Quantum simulations are pushing physicists to rethink what it means for an atom to move. In new work on a quantum computer, researchers report vibrational patterns where atoms seem to oscillate yet show almost no net displacement, a result that clashes with everyday ideas about motion and energy. More than a curiosity, the finding exposes blind spots in how we read high‑resolution images of matter and suggests that some “motion” we think we see may be an illusion created by quantum rules.

The headline result is something the authors call fractional vibrational excitations, a kind of vibration that carries energy without shifting atoms far from their average positions. That idea feeds into a growing debate over how to interpret spectroscopic images, especially those taken with extreme magnification on metallic surfaces. As experimentalists push tools like tip‑enhanced Raman spectroscopy to angstrom scales, these simulations indicate that what appears as a bright, active atom could in fact be one that barely budges at all, even while it stores a well‑defined quantum of vibrational energy.

What fractional vibrations really are

The starting point is a preprint on emergent localized phonons, which uses quantum many‑body simulations to probe how vibrations behave in a tightly coupled lattice. In that work, the team programs a quantum computer to emulate a chain of atoms and then excites specific vibrational modes, tracking how energy spreads and how individual atoms respond. The surprise is the emergence of fractional vibrational excitations, where the calculated motion shows atoms oscillating in a way that carries energy but produces almost no overall shift in position over a complete cycle.

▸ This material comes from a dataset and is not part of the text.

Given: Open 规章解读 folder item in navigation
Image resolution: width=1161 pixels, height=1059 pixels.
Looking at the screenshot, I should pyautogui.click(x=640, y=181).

In classical physics, a vibration usually means atoms swing back and forth around some equilibrium, and if you average over time you still see a clear pattern of motion. Here, the simulations reveal something stranger: the energy spectrum breaks into well‑defined fractions, and the associated modes leave the atoms’ average positions nearly unchanged even as the system absorbs quantized amounts of vibrational energy. The authors report that certain localized excitations carry only about 73 percent of the energy of the nearest standard mode, while others appear at roughly 69.8 percent and 71.3 percent, forming a ladder of fractional steps that repeats across the simulated lattice.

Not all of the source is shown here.